桃の節句に桜餅
2月も半ばになると、「ひな祭り」に向けて桜餅が和菓子屋の店頭をにぎわす。だが、ひな祭りは桃の節句であって桜の節句ではない。なぜ桜餅なのか。そもそもの供え物は、赤、白、緑を重ねた菱餅だったはずである。その市場が広がりを持たなかったため、その色にかけて、赤の桜餅、白の大福餅、緑の草餅の売り込みをもくろんだのではなかろうか。
さて桜餅は、隅田川を挟んで浅草の対岸、向島5丁目の「長命寺」近くに店を構える山本屋の初代店主、山本新六が享保2年(1717年)に考案したとされる。隅田川のこのあたりは徳川吉宗が開発した桜の名所で、長命寺の門番をしていた新六が、桜の葉で餅をくるんで花見客に売り出したところ、大ヒットしたというのである。
この山本屋の桜餅は、3枚の葉でくるむなど、ちょっと変わっている。小麦粉などで作った焼皮で餡を巻くかサンドし、1枚の葉でくるむのが一般的であろう。だがそれも関東の話。関西で桜餅といえば、道明寺粉を使った粒々感のある餅で餡を包んだものをいう。例外もあるが、塩漬けの桜の葉で包むのは東西共通のようである。

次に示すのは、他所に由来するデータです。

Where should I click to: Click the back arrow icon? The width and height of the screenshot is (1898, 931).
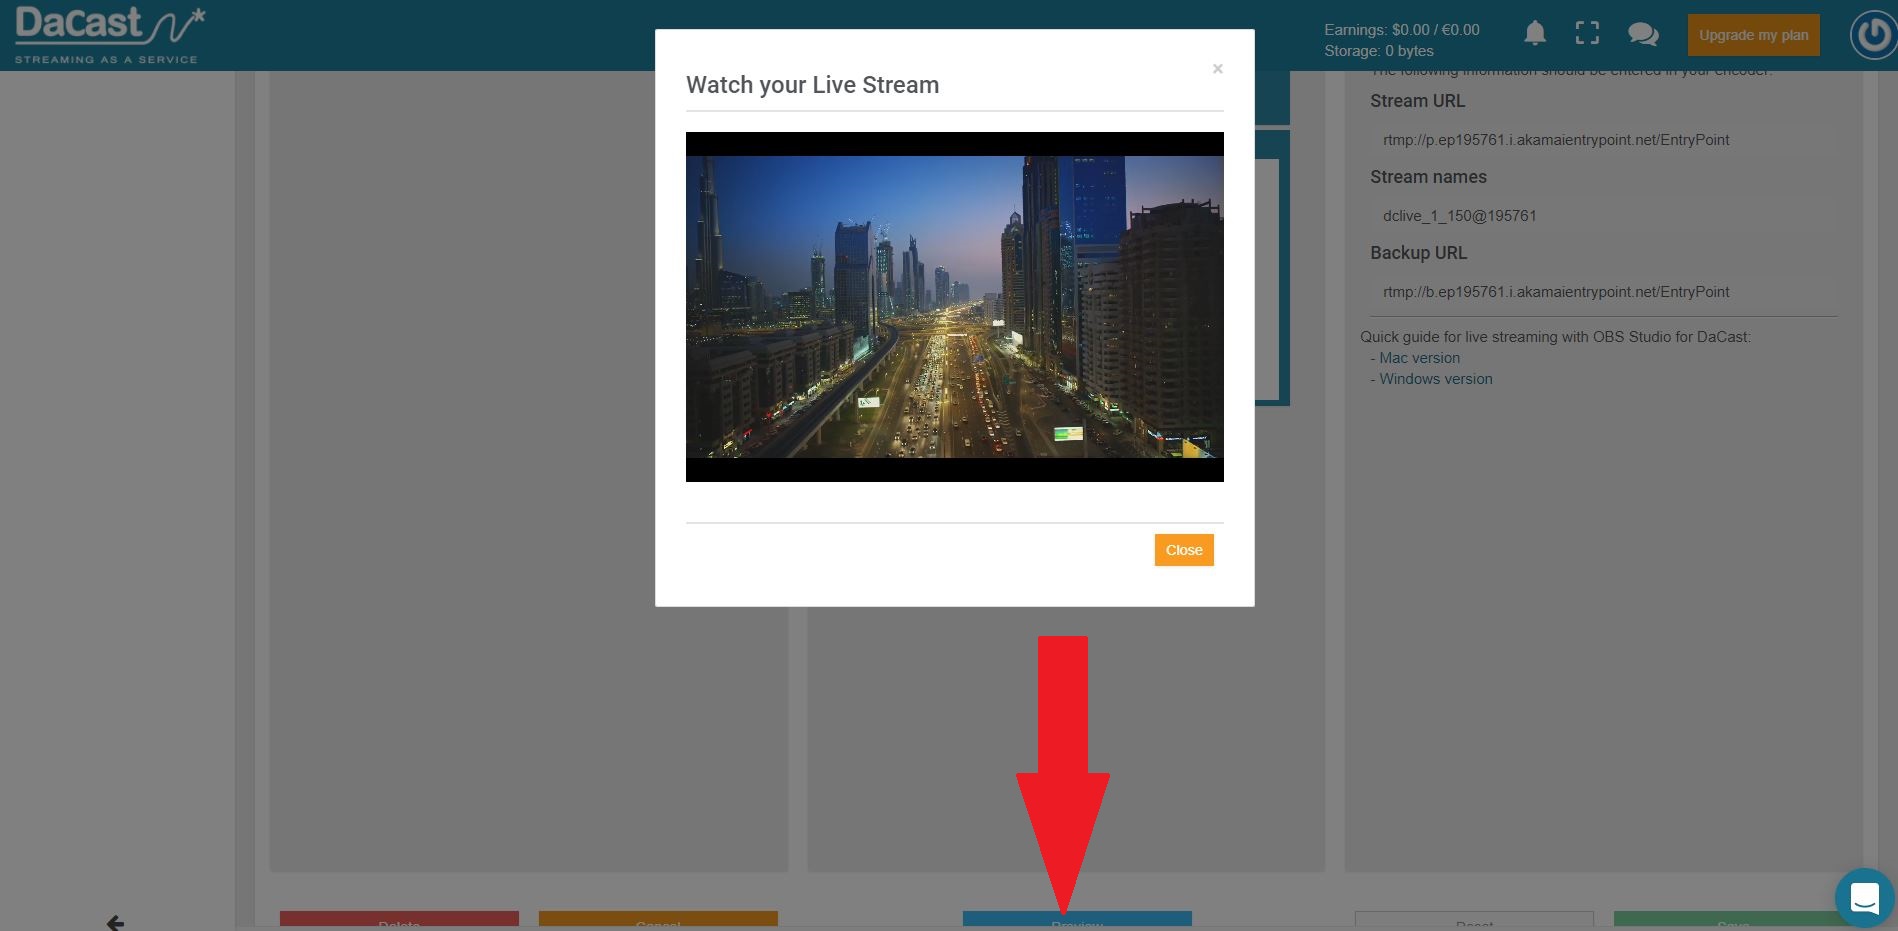point(115,922)
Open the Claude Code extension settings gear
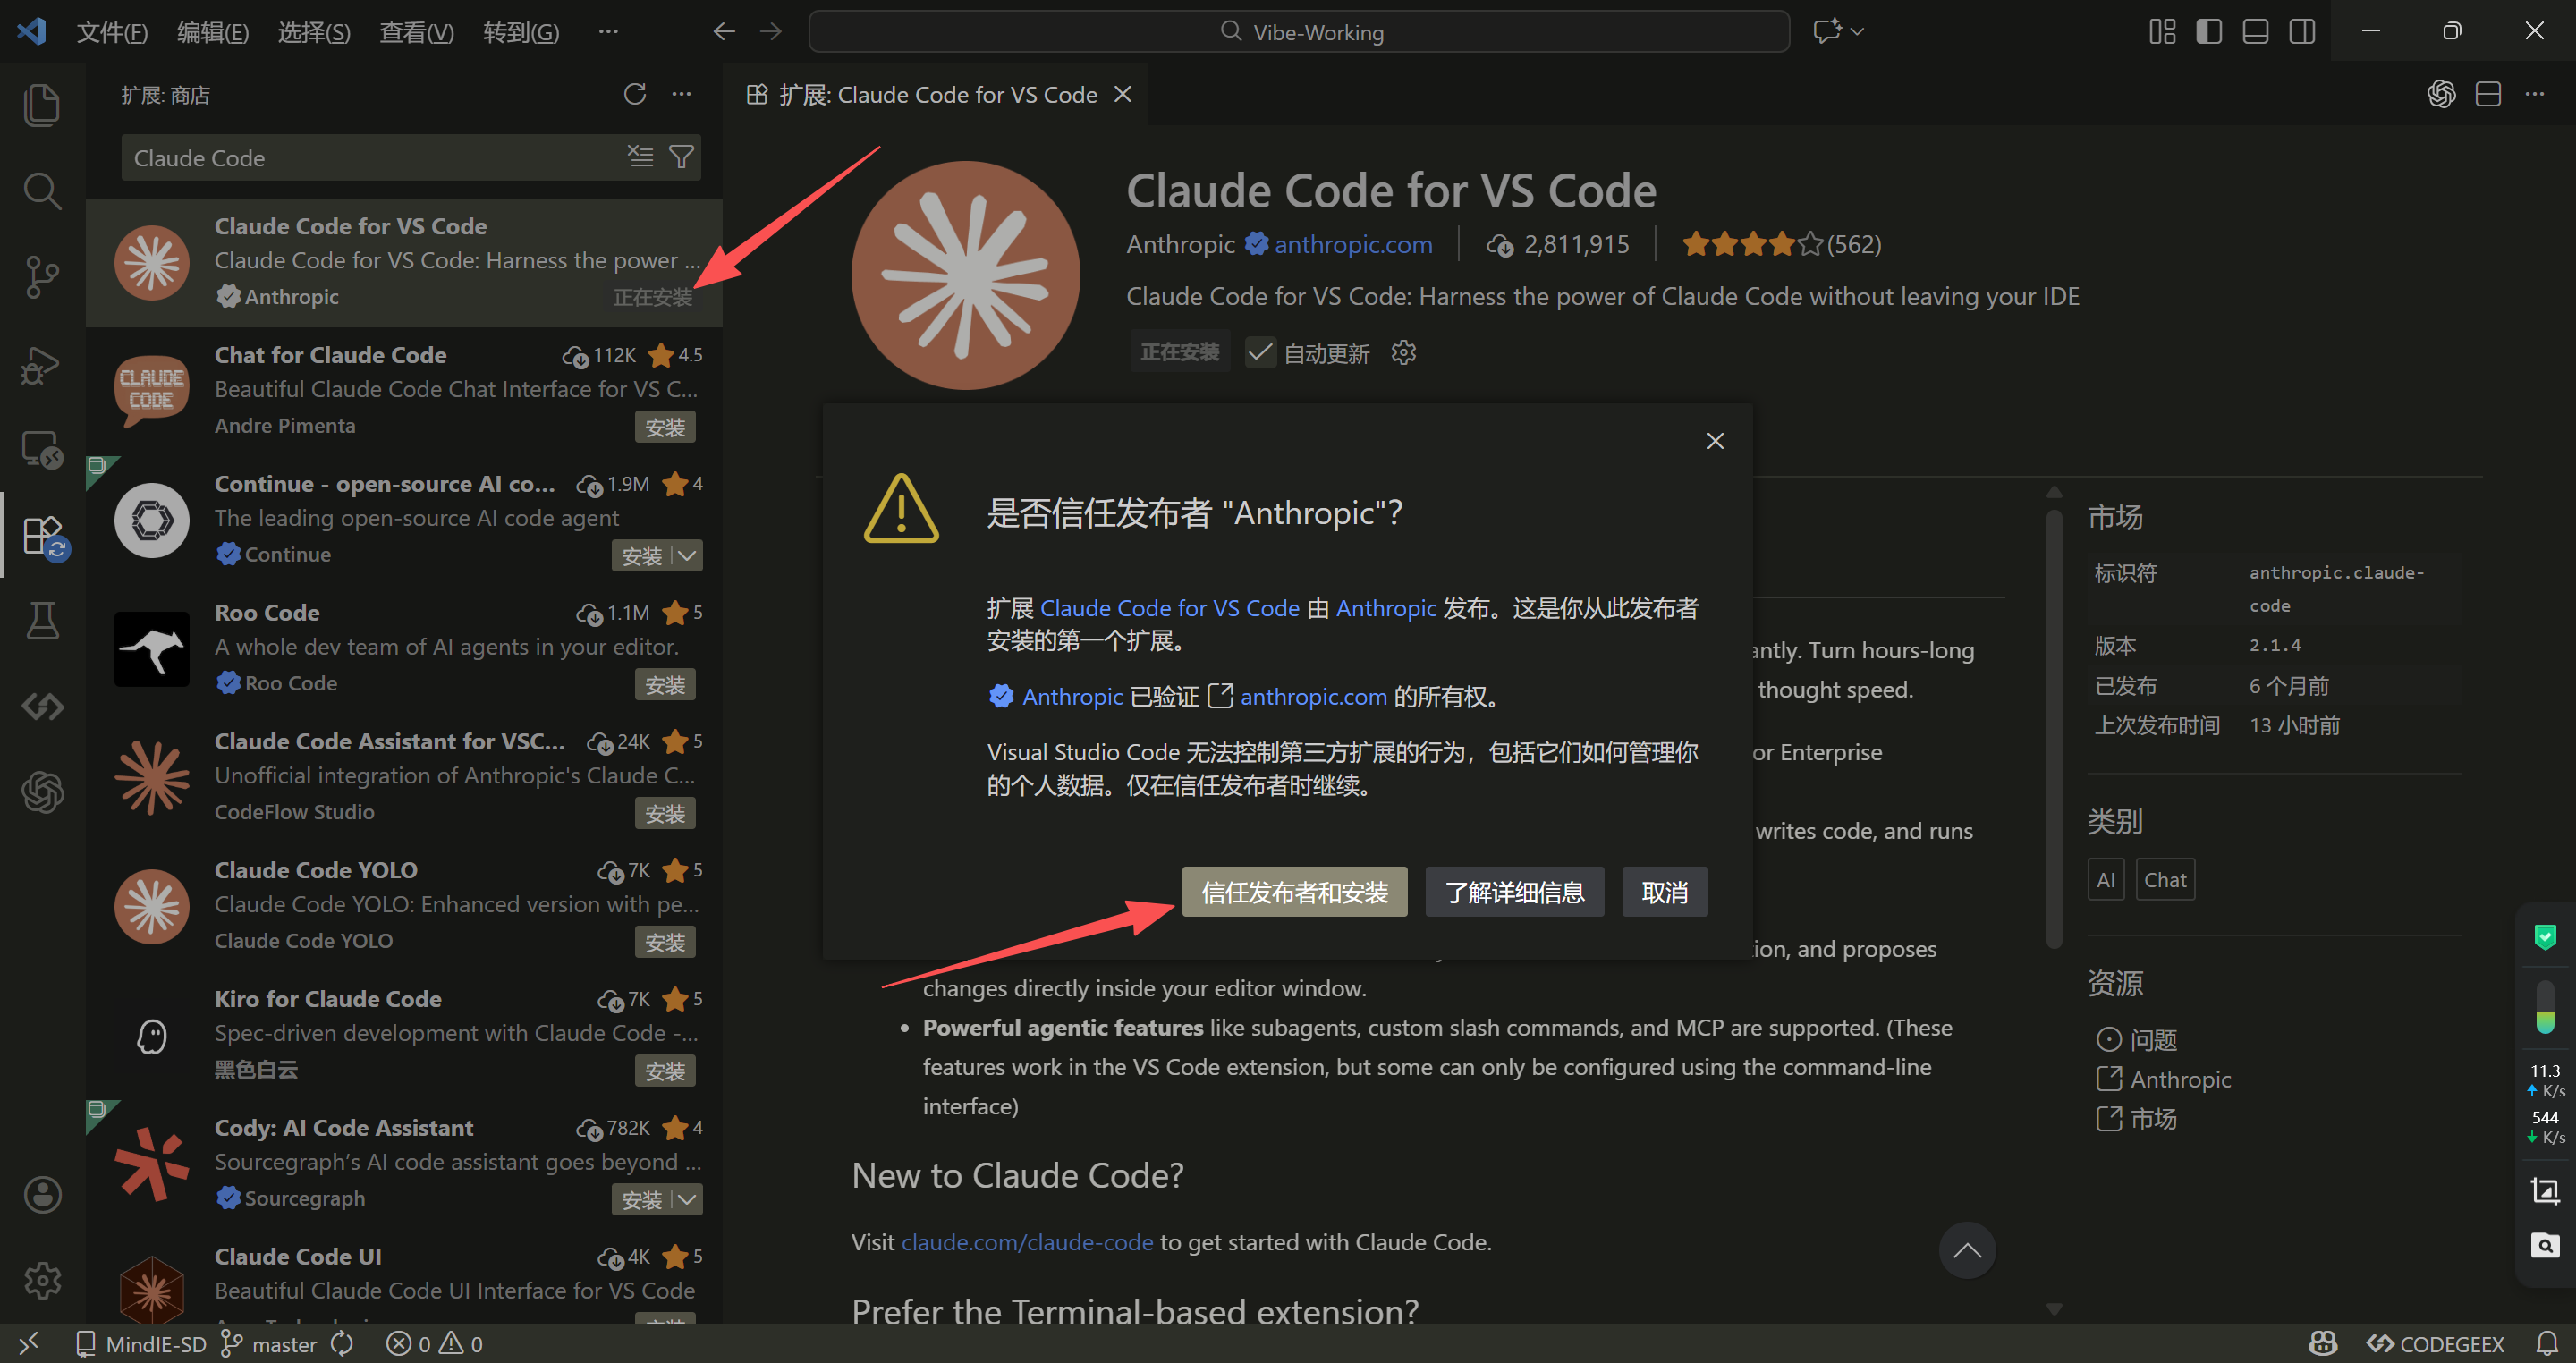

ところで、この葉も一緒に食べてしまう人が多いのに私は驚く。葉をはがして食べると怪訝な顔をされるのである。全くの個人的感想だが、まるで漬物と一緒に食べているようでミスマッチもいいところだ。柏餅だって(菓子ではないが)柿の葉寿司だって、葉は食べないではないか。古来、植物の葉は食器代わりにされたし、食物に香りをつけたり、葉に含まれる殺菌成分で保存性を高めたりするために使われてきた。だから、葉を食べるのは本来の姿ではないと思うのだが。
まあ、理屈っぽい話はさておき、季節の味は気持ちよく楽しもう。「西新橋通信」としては向島に行くのも何だなあと思い、虎ノ門3丁目の「岡埜栄泉」を訪ねた。かつて日本サッカー協会会長をしていた岡野俊一郎氏が経営する上野駅前の有名店とは関係がなく、大正元年(1912)創業、昭和23年(1948)から当地に店を構え、豆大福がうまいと評判の老舗である。店の外観の特徴となっている大きな丸窓には雛人形が飾られ、季節感を演出していた。こちらの桜餅は、かなり水分の多いジューシーな餡を紅白2種類の薄い生地で巻いたもの。この餡を包むのは技術が要りそうだ、などと考えながら、おいしくいただいた。もちろん、葉をはがして、である。